An inefficient reliance on incarceration as a means to reduce crime has led to massive costs and widespread demand for reform. However, criminal justice policymakers since the “Tough on Crime” era have been reluctant to support decarceration reforms out of fear that the reforms could be perceived to threaten public safety, and by extension, their chances at re-election. The current study examines a precursor to the national decarceration movement sparked by the 2008 Financial Crisis, California’s Substance Abuse and Crime Prevention Act (SACPA). Using synthetic control group methods, this study evaluates whether SACPA threatened public safety or cost more than it saved, as critics predicted. The results suggest UCR Part 1 property crimes increased and aggravated assaults decreased in the years following SACPAs implementation.

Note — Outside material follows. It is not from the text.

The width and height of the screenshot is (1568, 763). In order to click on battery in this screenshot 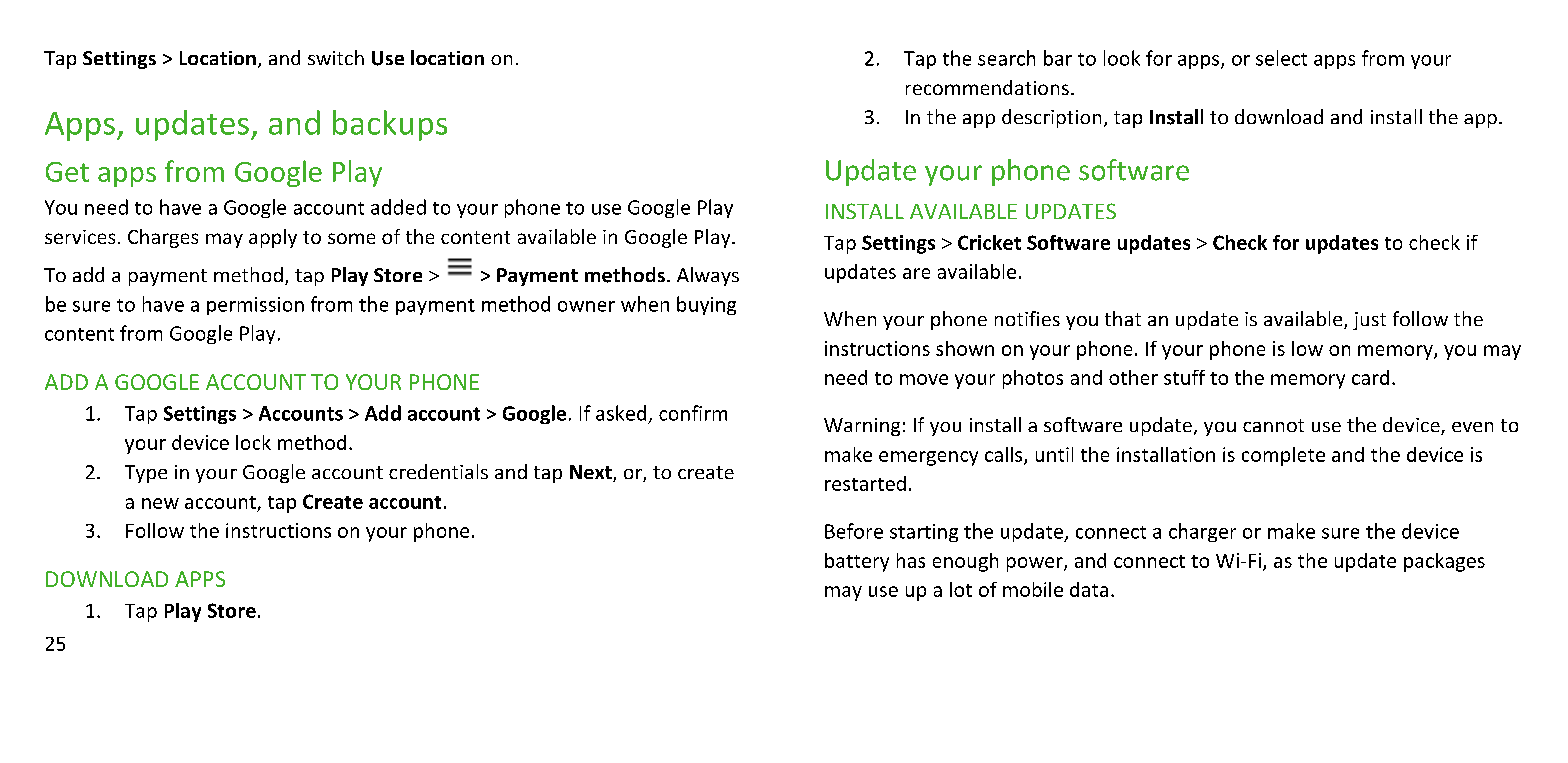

Although motor vehicle thefts and other property crimes increased following the intervention, almost no support was found for the claim that SACPA caused violent crime to increase and threaten public safety. The estimated increases in motor vehicle theft, burglary, larceny-theft, and robbery are translated into costs using both a conservative and a generous “cost-per-offense” metric. The combined cost of the estimated property crime increases from 2001 to 2006 amounts to less than a quarter of California’s SACPA-related savings over the same time period. Thus, SACPA, a decarceration measure opposed by criminal justice policymakers because it would endanger public safety and cost more than it saved, resulted in substantial savings and no net effect on violent crime in the five years following its implementation.